Le tribunal de commerce de La Rochelle, le trente septembre deux mille vingt-cinq, statue sur une requête en résolution d’un plan de redressement. Le débiteur avait exécuté neuf annuités sur dix avant un défaut de paiement final. Le créancier, après règlement tardif, se désiste de sa demande. La juridiction constate ce désistement et se dessaisit, mettant fin à l’instance sans prononcer la résolution du plan.
Le désistement d’instance comme cause d’extinction
Le désistement unilatéral met fin à l’instance
Le créancier initialement demandeur renonce à poursuivre son action. Cette renonciation intervient après que le débiteur a finalement réglé la somme due. Le tribunal constate ce désistement et en tire les conséquences procédurales immédiates. Il s’agit d’un acte unilatéral de volonté mettant fin à l’instance. La juridiction rappelle ainsi le principe selon lequel le demandeur maîtrise l’objet du litige. Ce pouvoir inclut la faculté d’y mettre un terme à tout moment. Le désistement produit ses effets dès qu’il est porté à la connaissance du juge. La solution est conforme à l’économie générale des règles de procédure civile. Elle consacre la liberté procédurale du demandeur dans le cadre d’un litige né de l’exécution d’un plan.
L’effet automatique du dessaisissement de la juridiction
Le tribunal constate que le désistement entraîne son dessaisissement. L’instance s’éteint de plein droit, privant le juge de tout pouvoir d’examen au fond. Cette conséquence est logique car l’objet du litige a disparu. Le juge ne peut statuer sur une demande qui n’existe plus. « Constate le dessaisissement du tribunal et l’extinction de l’instance » (Motifs). Cette mention expresse évite toute incertitude sur l’état de la procédure. La portée de la décision est strictement procédurale. Elle ne préjuge pas de la régularité future de l’exécution du plan. Elle laisse cependant en suspens la question des conséquences d’un paiement tardif. Le désistement, en l’espèce, évite une issue plus sévère pour le débiteur.

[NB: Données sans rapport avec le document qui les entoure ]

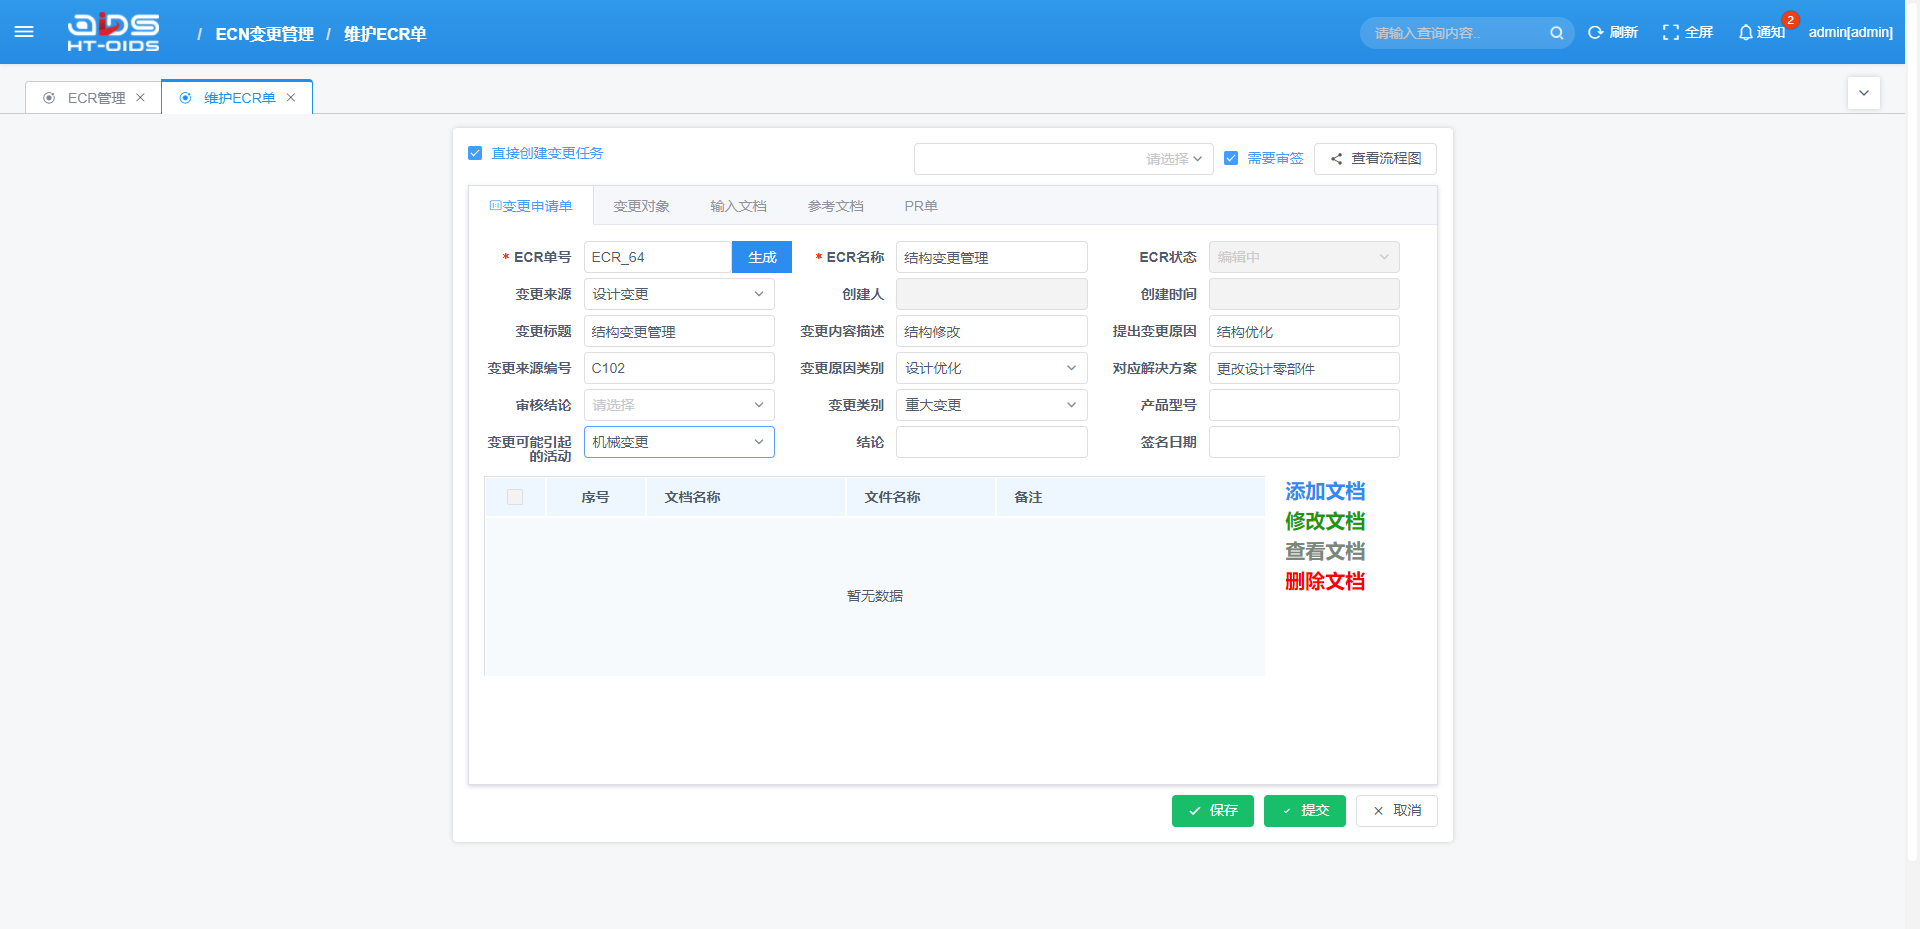Viewport: 1920px width, 929px height.
Task: Disable the 需要审签 checkbox
Action: [x=1231, y=158]
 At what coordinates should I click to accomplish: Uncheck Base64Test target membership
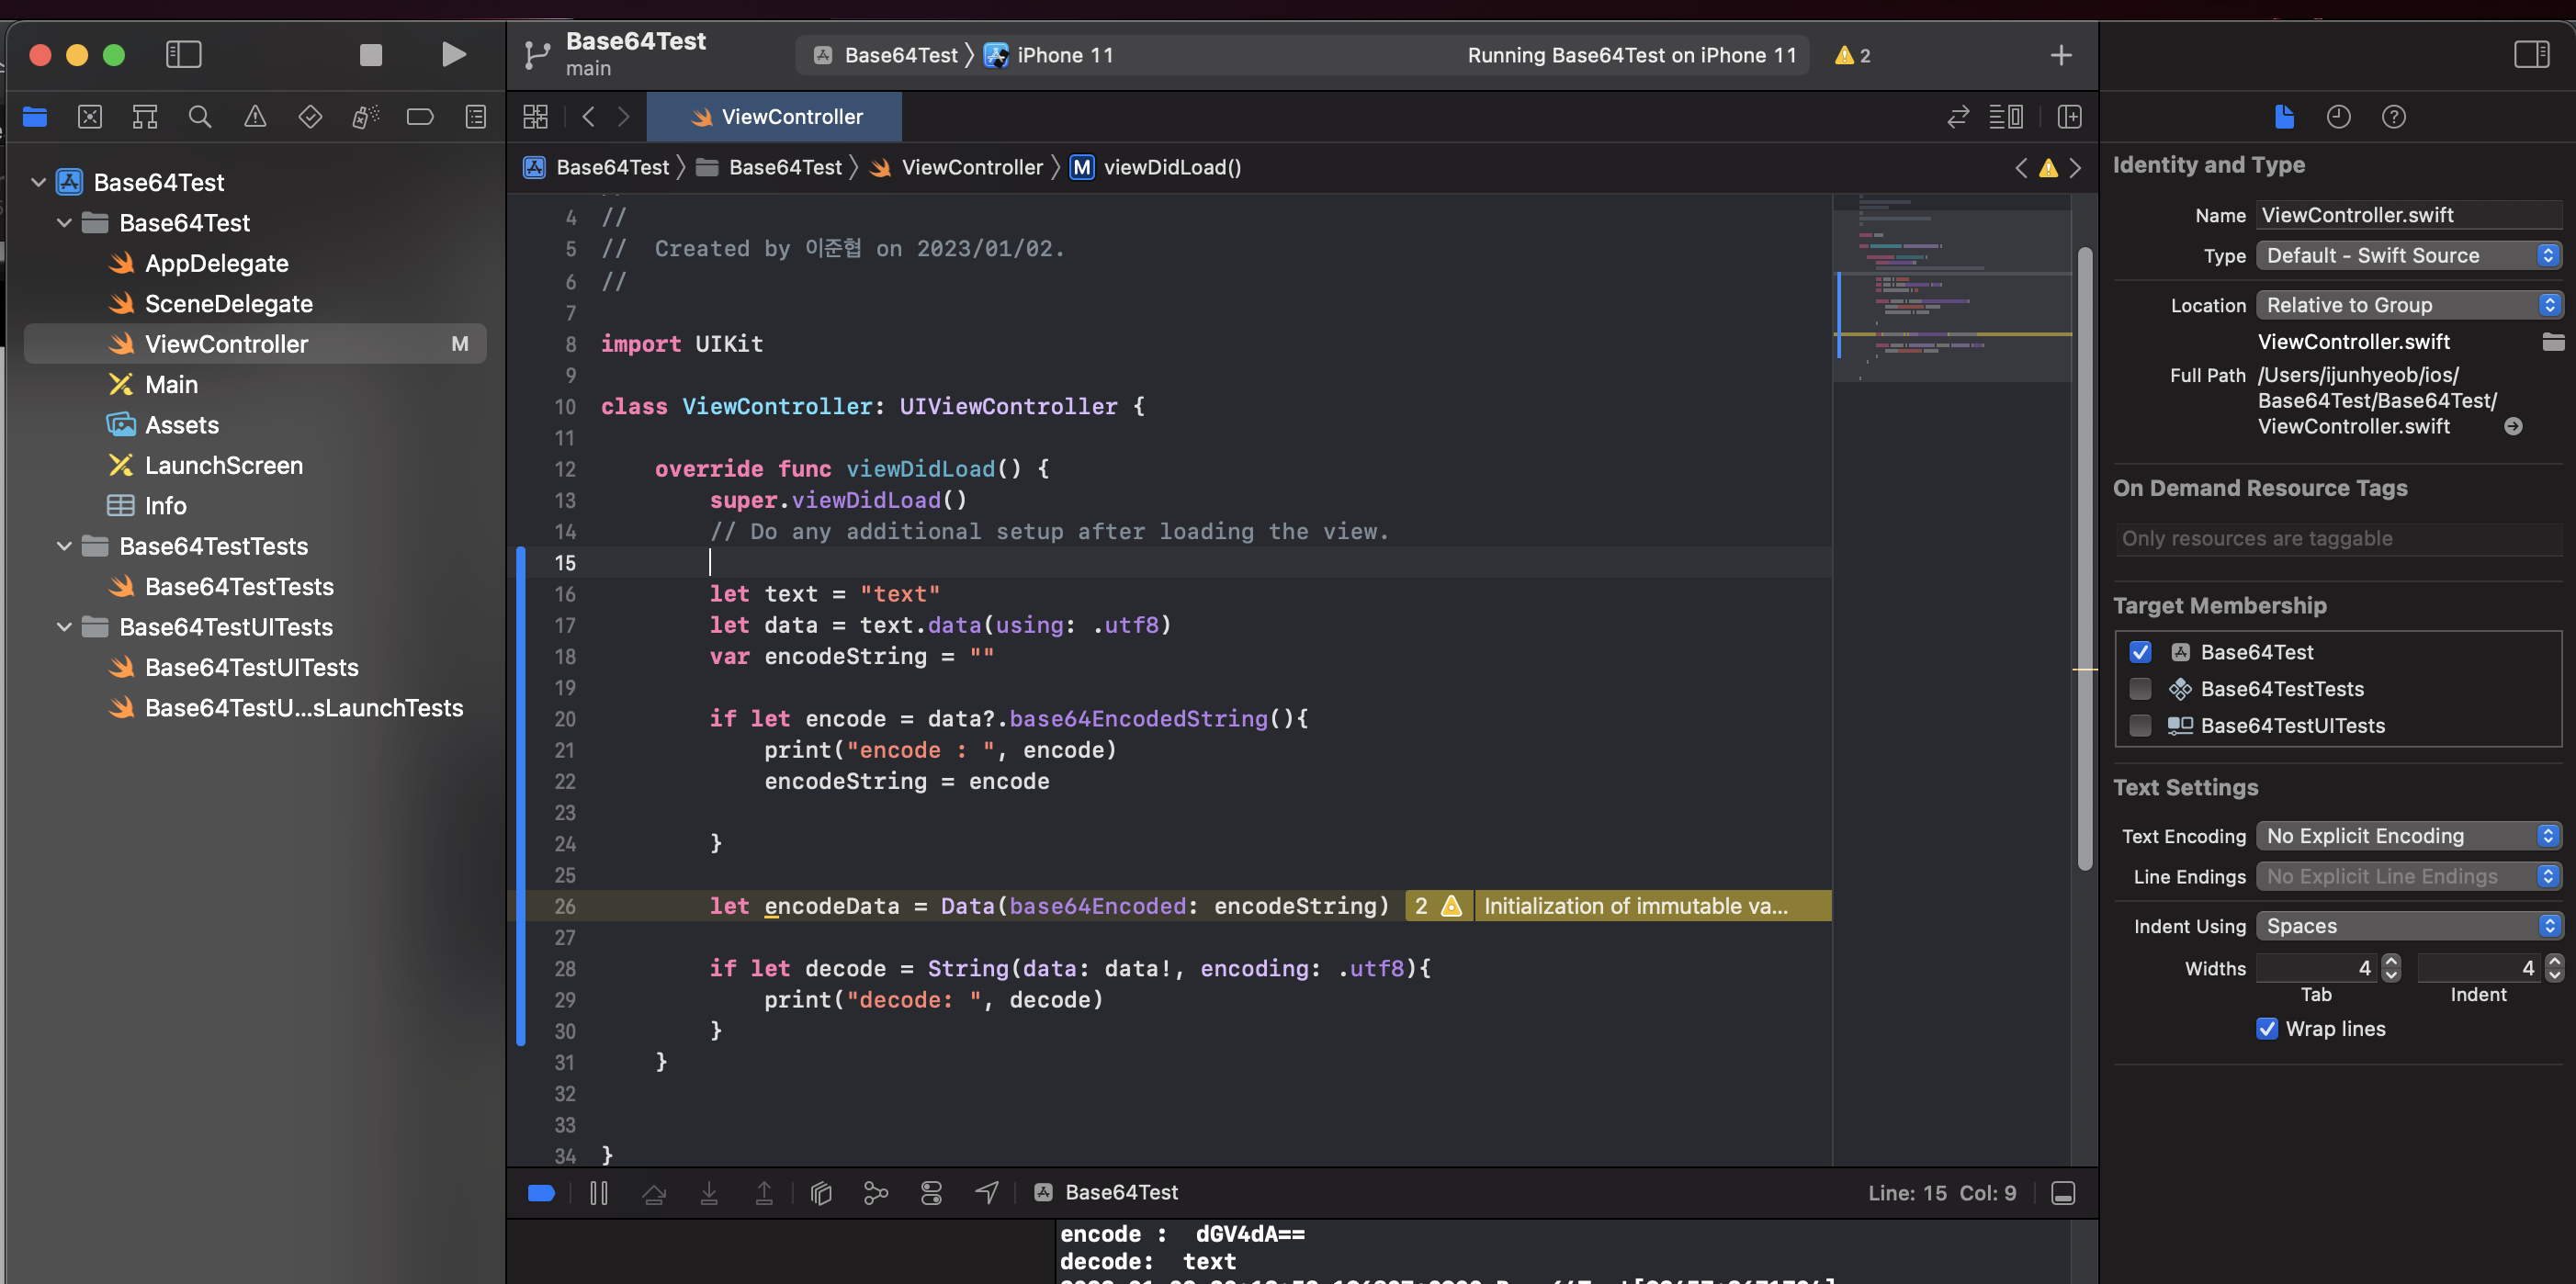pos(2140,652)
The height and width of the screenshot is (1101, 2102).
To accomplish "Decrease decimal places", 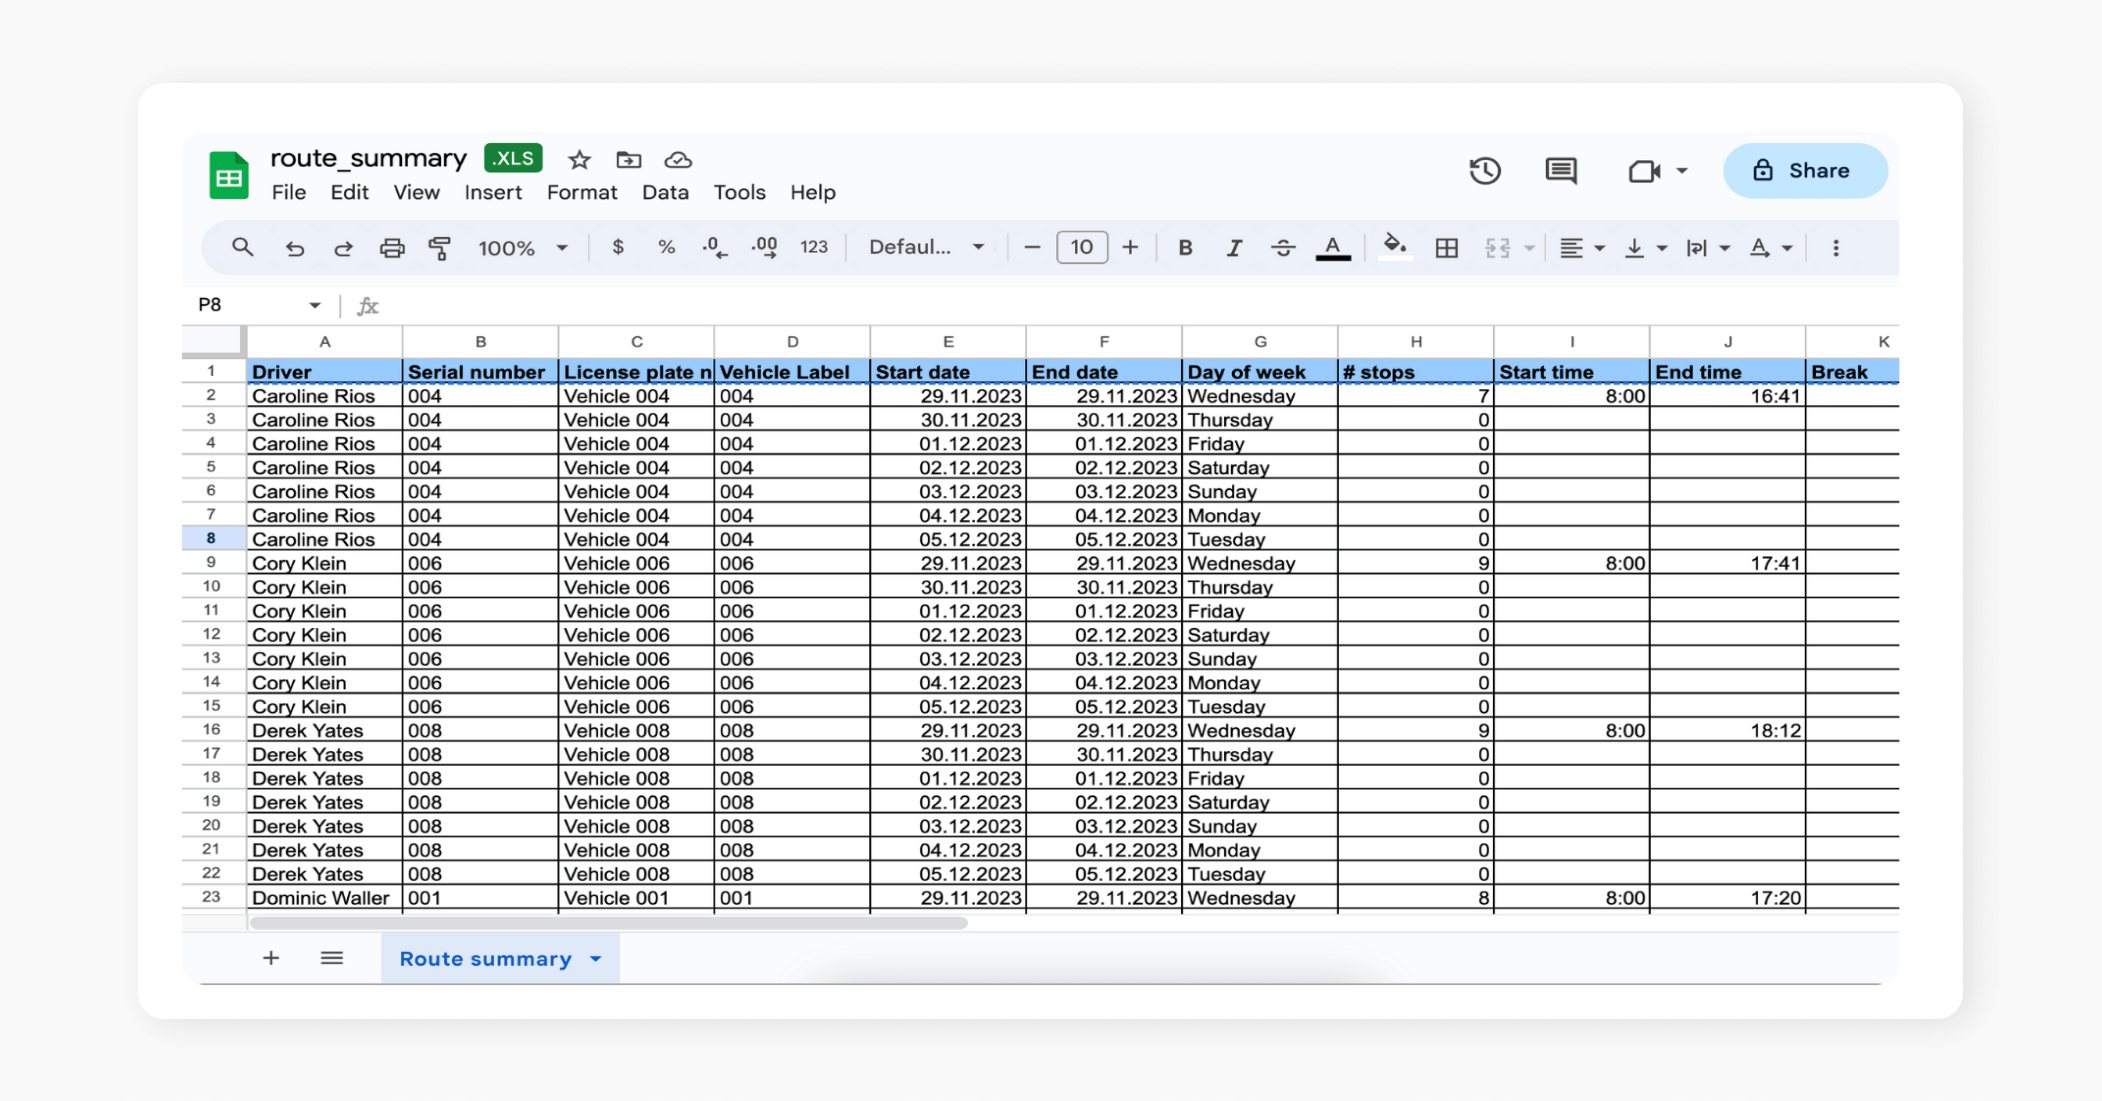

L’exécution tardive du plan évitant sa résolution
Le défaut de paiement initial justifiait la saisine
Le débiteur n’a pas respecté l’échéance finale du plan arrêté en deux mille quinze. Le créancier a légitimement saisi le tribunal sur ce fondement. Le défaut portait sur le dernier dividende, pour un montant résiduel. Les difficultés de trésorerie invoquées n’avaient pas empêché le versement antérieur de neuf annuités. La requête était donc fondée sur une inexécution caractérisée. Le tribunal avait d’ailleurs renvoyé l’affaire pour permettre un ultime règlement. Cette démarche démontre la volonté de laisser une chance au redressement. Elle illustre la marge de manœuvre du juge dans le suivi des plans. La jurisprudence rappelle que l’inexécution peut conduire à des mesures radicales. « Le paiement du 4 ème dividende prévu en date du 22.02.2026 n’ayant pas été versé, il y a lieu de constater que les modalités de remboursement n’ont pas été respectées » (Tribunal de commerce de commerce de Saint-Malo, le 10 mars 2026, n°2026000652). Le cas présent aurait pu connaître une issue identique.
Le règlement ultime écarte le prononcé de la résolution
Le paiement tardif interviendra avant l’audience définitive. Il permet au créancier de retirer sa demande, satisfait dans son droit. Le plan de redressement est ainsi préservé malgré un accroc temporaire. Cette issue favorable souligne l’importance du comportement du débiteur. Elle montre que le juge commercial privilégie la survie de l’entreprise. La solution évite la liquidation, conséquence inéluctable d’une résolution. La valeur de la décision réside dans sa dimension pragmatique. Elle sanctionne le défaut tout en validant la régularisation. La portée est cependant limitée à un cas de paiement avant jugement. Elle n’instaure pas un droit à régularisation pour le débiteur. Le créancier conserve la liberté de poursuivre ou de se désister. Le désistement met fin à l’instance de manière définitive. « Attendu que la SASU LES DEMEURES CHAMPENOISES déclare se désister de l’instance par message RPVA du 24 juillet 2025; que la partie défenderesse n’a pas constitué avocat ; que l’instance se trouve donc éteinte et la juridiction dessaisie » (Tribunal judiciaire de Chalons-en-Champagne, le 16 septembre 2025, n°25/01499). Le mécanisme procédural est identique et produit les mêmes effets.